Data provided:
.....

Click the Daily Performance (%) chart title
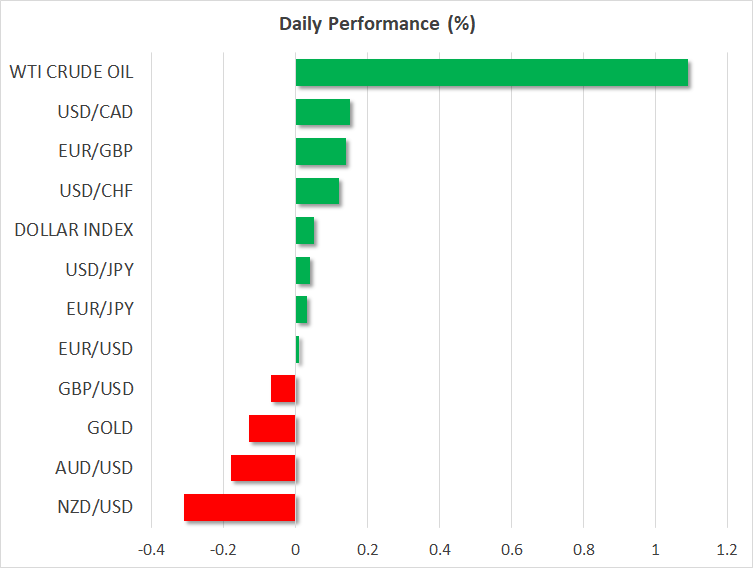The image size is (753, 568). [376, 24]
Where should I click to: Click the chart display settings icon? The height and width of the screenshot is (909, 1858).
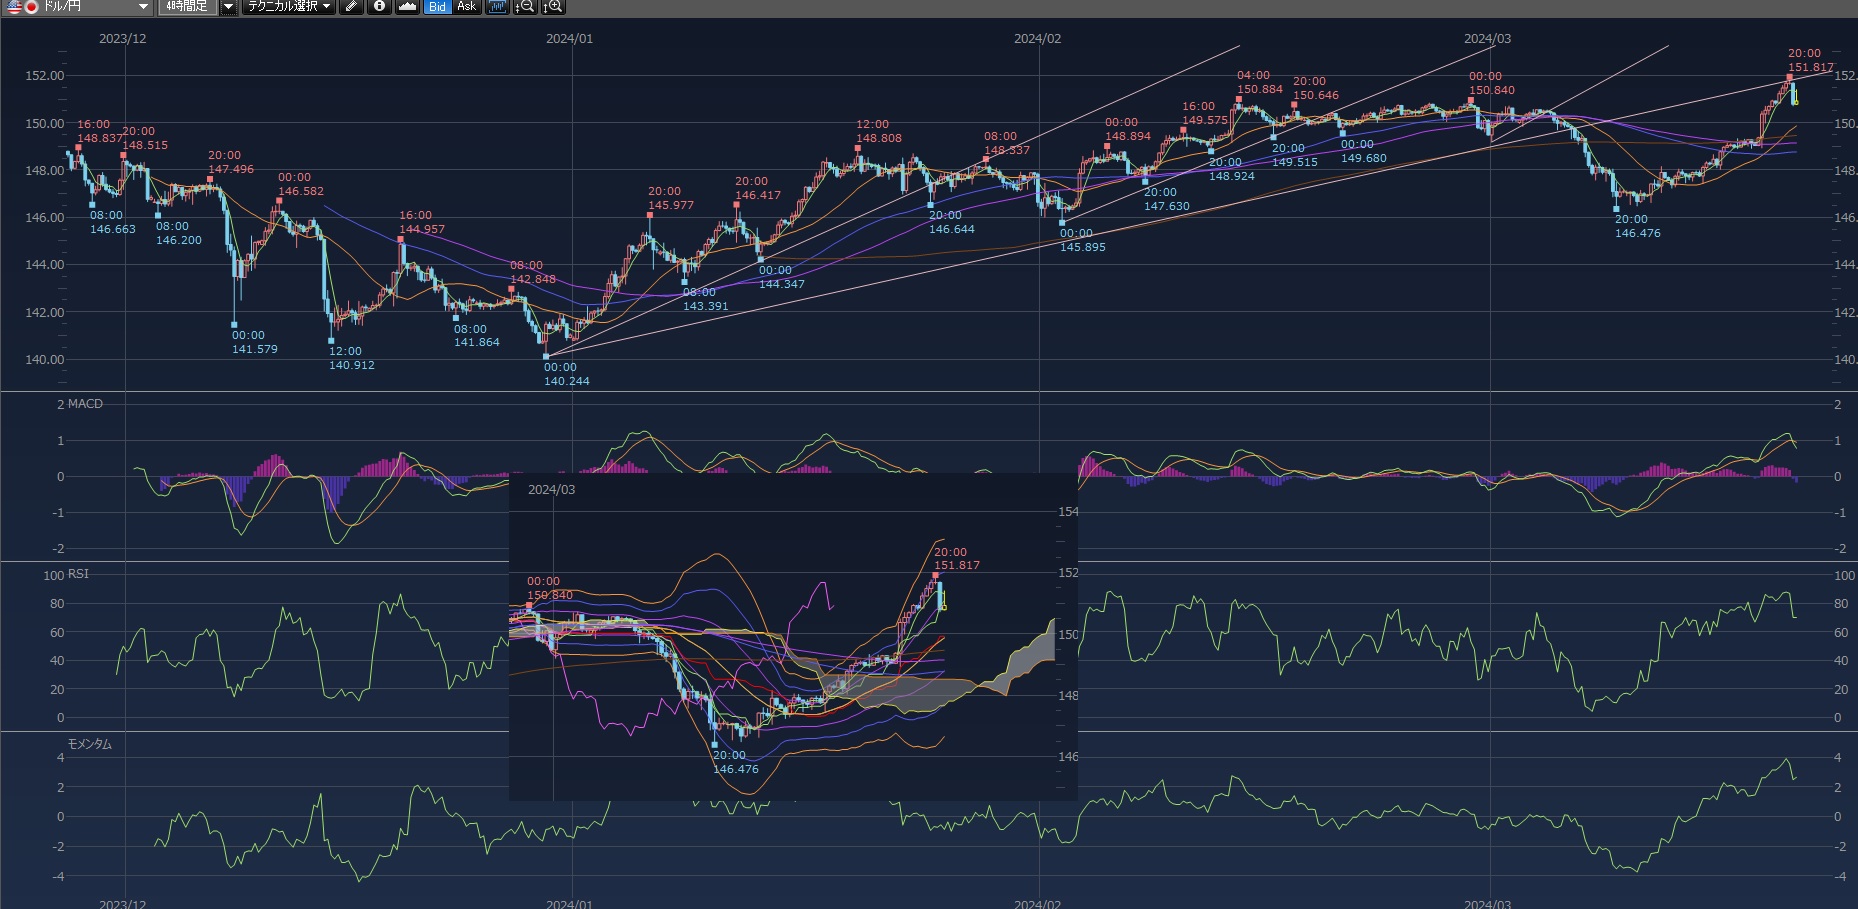point(497,7)
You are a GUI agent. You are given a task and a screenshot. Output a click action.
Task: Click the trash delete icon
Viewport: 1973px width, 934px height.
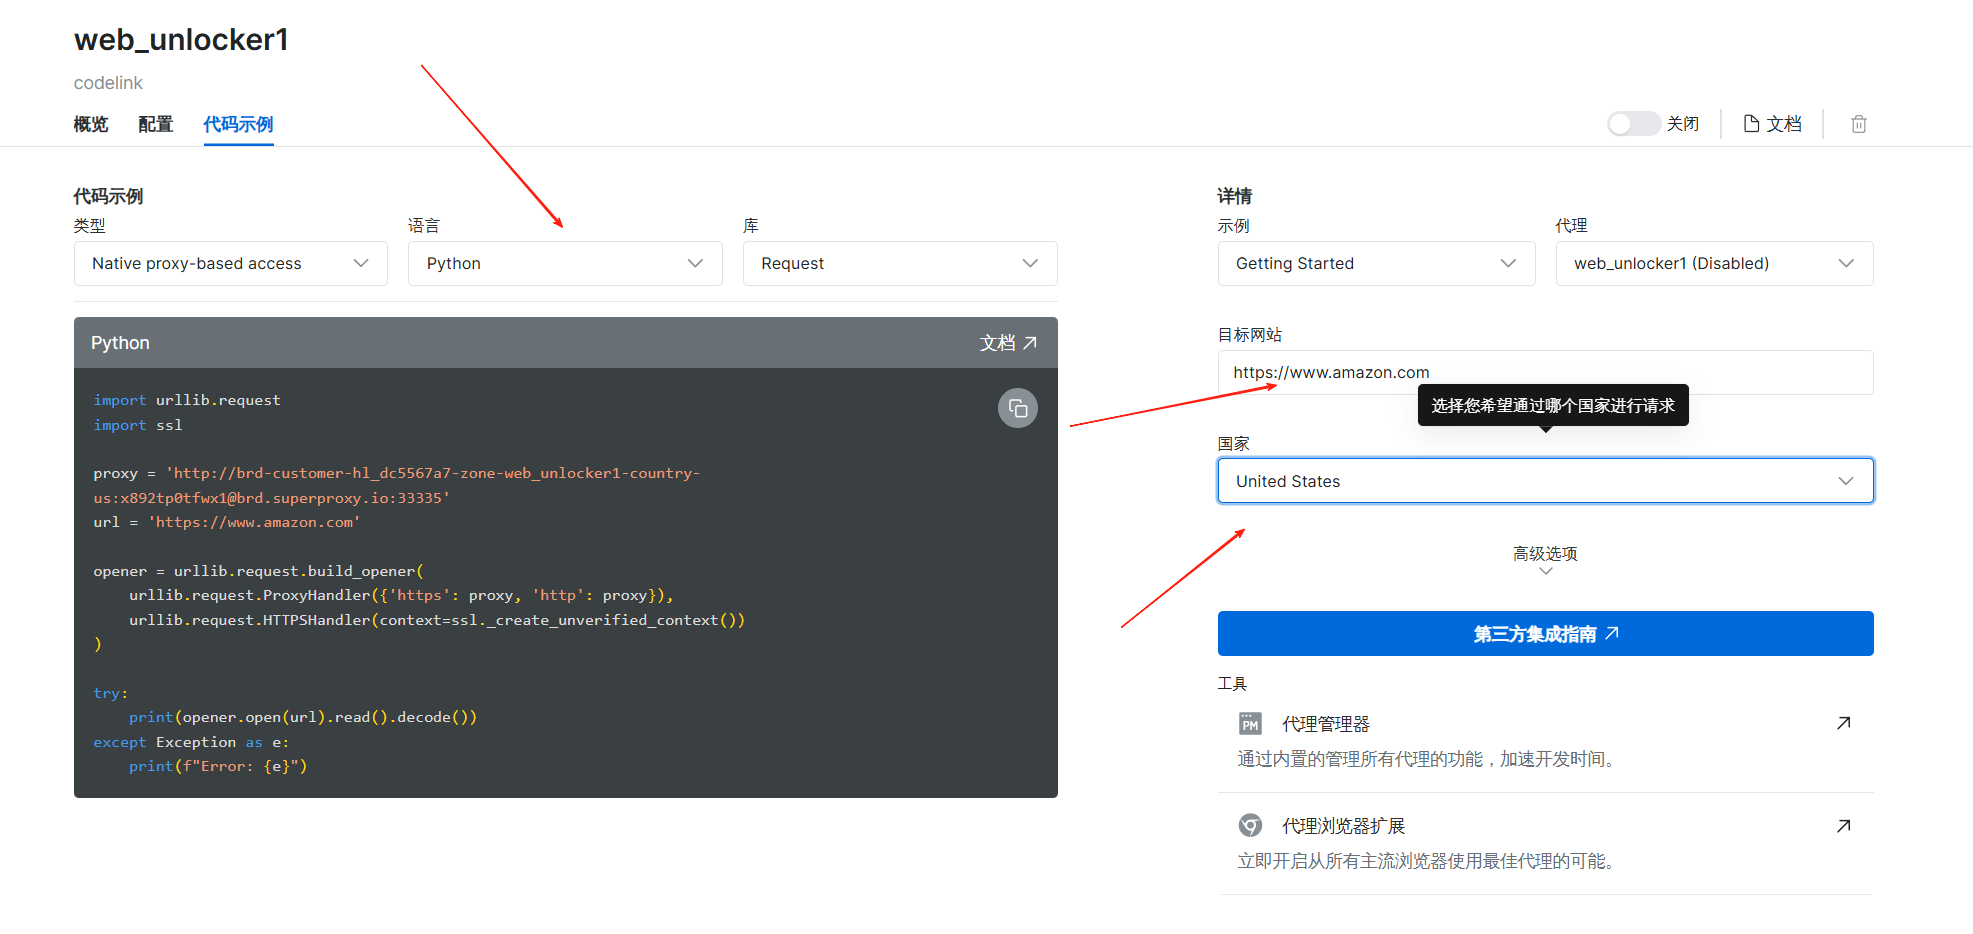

.....

Exercise description: Retype the data exactly as it stands, but keep the images out of your copy.

Answer below:
Click the Daily Performance (%) chart title
The image size is (753, 568). [376, 24]
Where should I click to: Click the chart display settings icon? The height and width of the screenshot is (909, 1858).
point(497,7)
You are a GUI agent. You are given a task and a screenshot. Output a click action.
Task: Click the trash delete icon
Viewport: 1973px width, 934px height.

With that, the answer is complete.